• _Travail demandé_
Changez « photoreporters » en « photographes » dans le passage du texte source compris entre « Malgré l’ampleur de » et « y a 20 ans. », bornes incluses, puis recopiez ce passage.

++++ Texte source

Le tremblement de terre qui a frappé Haïti en janvier 2010 a donné lieu à une couverture médiatique internationale intense qui dépeint un tableau bien sombre du pays. Plus récemment, l’assassinat du président Moïse Jovenel en juillet 2021 a entraîné un chaos politique sans précédent. Les gangs armés font régner la terreur dans la capitale, Port-au-Prince.
Malgré l’ampleur de la crise, des médias locaux continuent de travailler pour montrer « les beautés et les enjeux d’Haïti ». Tel est le slogan de Dèyè mon enfo, un média qui propose une infolettre hebdomadaire. Le projet a vu le jour il y a deux ans grâce à un collectif composé de huit photoreporters Haïtiens. Un collectif mis en place, au fil des années, par le rédacteur en chef Étienne-Côté Paluck, un québécois tombé amoureux de la perle des Antilles il y a 20 ans.
Le journaliste Étienne Côté-Paluck est à l’origine de l’infolettre hebdomadaire en français de Dèyè mòn enfo, qui porte sur l’actualité haïtienne (PHOTO MARCO CAMPANOZZI, LA PRESSE).
« C’est une manière d’humaniser les enjeux haïtiens, on n’a pas le temps de le faire dans les grands médias, ce qui fait qu’on a une perception biaisée d’Haïti, centrée sur les malheurs. C’est magnifique la solidarité dont les Haïtiens font preuve. »
Dèyè mon enfo tente de s’adresser à une audience large. D’abord, aux haïtiens avec les réseaux X (anciennement Twitter) et Facebook alimentés quotidiennement. Ensuite, aux Québécois avec haitimagazine.ca, qui compte déjà 300 abonnements payants, et enfin la version en anglais disponible sur haitiweekly.com.
C’est cette contribution volontaire qui permet de donner un salaire décent à Jean-Elie Fortinet, la deuxième tête du média à Port-au-Prince. Le reste de l’équipe composé de 8 reporters travaillent à temps partiel. Tous ont été formés aux rudiments de la photo par le journaliste québécois. Essentiellement basés sur la capitale, ces collaborateurs couvrent les différents quartiers de la capitale, là où ils vivent et travaillent.

++++++++
++++ Données fournies

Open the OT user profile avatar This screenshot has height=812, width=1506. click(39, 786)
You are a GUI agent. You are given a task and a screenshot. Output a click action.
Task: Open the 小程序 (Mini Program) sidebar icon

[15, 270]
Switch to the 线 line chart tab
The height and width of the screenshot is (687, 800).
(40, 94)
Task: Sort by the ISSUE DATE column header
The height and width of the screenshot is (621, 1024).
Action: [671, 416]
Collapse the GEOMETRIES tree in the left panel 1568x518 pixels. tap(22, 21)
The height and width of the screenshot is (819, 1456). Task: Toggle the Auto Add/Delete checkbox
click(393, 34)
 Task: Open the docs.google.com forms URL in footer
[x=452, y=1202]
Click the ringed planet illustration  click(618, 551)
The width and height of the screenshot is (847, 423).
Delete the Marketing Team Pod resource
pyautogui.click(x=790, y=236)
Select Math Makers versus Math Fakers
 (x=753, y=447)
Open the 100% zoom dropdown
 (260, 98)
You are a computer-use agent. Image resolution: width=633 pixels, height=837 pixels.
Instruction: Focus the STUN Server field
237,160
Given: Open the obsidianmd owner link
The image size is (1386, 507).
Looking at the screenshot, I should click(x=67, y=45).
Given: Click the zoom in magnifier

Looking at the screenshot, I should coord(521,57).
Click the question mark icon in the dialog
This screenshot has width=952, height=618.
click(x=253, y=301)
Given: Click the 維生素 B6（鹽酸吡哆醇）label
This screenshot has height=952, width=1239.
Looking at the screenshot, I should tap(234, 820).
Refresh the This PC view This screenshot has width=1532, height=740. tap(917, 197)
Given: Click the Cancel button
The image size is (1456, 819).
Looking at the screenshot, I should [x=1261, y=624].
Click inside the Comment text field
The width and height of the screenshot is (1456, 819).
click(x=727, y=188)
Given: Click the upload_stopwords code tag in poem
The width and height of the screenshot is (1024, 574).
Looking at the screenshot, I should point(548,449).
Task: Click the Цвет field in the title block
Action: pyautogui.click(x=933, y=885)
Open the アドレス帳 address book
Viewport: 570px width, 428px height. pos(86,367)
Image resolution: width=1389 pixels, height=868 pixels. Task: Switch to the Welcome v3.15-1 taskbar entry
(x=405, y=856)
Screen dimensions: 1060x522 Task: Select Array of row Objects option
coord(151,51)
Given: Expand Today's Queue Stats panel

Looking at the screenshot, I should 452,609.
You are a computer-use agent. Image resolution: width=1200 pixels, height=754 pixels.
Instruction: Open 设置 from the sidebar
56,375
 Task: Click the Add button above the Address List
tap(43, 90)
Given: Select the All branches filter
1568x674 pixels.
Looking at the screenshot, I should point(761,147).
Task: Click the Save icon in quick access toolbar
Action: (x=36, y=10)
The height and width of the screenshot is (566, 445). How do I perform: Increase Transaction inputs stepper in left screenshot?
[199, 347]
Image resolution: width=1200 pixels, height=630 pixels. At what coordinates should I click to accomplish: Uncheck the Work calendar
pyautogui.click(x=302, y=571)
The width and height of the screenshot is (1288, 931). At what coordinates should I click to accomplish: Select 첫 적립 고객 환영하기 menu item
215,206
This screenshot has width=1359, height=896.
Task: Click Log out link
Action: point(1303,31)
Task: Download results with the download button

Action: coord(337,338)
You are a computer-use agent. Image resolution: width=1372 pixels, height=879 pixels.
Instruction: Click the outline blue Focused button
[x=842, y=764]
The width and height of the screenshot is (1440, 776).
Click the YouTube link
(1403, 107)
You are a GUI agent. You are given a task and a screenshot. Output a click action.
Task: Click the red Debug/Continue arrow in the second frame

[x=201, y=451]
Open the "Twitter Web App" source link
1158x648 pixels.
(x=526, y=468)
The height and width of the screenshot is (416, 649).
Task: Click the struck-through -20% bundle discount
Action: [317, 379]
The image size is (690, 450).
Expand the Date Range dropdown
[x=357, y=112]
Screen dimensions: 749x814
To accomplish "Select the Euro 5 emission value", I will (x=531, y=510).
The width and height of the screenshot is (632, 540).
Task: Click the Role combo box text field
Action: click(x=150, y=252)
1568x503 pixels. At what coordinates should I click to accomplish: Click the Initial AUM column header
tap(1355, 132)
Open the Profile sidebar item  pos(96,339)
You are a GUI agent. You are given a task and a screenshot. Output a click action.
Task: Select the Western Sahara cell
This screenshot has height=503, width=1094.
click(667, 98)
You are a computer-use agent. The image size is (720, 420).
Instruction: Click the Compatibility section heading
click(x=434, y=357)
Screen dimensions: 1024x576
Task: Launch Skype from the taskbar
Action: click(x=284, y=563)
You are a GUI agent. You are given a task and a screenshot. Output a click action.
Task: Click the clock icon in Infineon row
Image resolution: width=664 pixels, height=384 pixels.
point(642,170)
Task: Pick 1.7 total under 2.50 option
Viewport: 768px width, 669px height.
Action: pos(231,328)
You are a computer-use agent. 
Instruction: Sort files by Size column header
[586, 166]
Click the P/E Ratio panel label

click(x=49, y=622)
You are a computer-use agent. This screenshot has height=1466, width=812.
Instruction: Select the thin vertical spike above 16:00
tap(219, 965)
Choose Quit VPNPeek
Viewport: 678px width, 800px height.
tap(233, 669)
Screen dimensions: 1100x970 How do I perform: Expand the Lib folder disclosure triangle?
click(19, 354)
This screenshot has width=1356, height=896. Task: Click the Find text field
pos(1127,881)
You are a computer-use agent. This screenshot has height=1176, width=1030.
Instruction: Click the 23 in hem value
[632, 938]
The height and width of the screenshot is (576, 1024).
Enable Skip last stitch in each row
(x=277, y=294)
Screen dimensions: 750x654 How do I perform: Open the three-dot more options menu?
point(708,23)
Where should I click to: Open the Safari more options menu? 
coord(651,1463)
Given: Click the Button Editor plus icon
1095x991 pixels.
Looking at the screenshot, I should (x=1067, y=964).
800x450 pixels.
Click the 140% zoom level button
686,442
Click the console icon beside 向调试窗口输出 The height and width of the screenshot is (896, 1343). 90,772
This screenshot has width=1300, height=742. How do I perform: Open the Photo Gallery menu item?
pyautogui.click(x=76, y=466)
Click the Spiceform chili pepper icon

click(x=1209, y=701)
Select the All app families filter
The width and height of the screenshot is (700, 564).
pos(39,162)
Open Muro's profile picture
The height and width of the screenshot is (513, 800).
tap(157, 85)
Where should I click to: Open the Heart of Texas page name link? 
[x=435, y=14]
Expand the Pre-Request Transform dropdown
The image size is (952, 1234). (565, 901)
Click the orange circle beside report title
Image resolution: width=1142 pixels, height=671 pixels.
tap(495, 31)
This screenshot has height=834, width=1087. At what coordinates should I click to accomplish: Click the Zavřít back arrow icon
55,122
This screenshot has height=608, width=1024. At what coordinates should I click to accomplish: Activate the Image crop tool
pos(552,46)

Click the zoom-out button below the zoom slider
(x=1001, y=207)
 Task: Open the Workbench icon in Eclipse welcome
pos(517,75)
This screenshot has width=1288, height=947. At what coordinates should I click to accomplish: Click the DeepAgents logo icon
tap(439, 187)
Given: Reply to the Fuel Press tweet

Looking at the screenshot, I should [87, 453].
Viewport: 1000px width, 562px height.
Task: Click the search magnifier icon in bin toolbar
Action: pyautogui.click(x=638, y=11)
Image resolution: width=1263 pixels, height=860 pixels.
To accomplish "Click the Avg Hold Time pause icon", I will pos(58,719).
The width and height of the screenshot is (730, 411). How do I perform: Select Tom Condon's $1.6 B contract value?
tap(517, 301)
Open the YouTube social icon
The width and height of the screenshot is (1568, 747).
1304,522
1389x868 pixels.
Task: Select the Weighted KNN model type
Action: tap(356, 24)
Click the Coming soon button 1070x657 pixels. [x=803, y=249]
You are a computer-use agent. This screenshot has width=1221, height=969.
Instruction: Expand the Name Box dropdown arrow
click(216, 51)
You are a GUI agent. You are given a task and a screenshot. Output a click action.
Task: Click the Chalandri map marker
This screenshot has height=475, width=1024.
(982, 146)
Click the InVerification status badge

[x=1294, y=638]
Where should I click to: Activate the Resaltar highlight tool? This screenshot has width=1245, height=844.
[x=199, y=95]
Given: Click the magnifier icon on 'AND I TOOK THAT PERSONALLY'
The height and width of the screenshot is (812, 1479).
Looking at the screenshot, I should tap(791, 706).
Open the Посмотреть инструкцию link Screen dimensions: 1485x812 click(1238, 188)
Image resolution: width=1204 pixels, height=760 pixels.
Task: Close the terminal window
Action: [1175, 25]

++++++++

• _Résultat complet_
Malgré l’ampleur de la crise, des médias locaux continuent de travailler pour montrer « les beautés et les enjeux d’Haïti ». Tel est le slogan de Dèyè mon enfo, un média qui propose une infolettre hebdomadaire. Le projet a vu le jour il y a deux ans grâce à un collectif composé de huit photographes Haïtiens. Un collectif mis en place, au fil des années, par le rédacteur en chef Étienne-Côté Paluck, un québécois tombé amoureux de la perle des Antilles il y a 20 ans.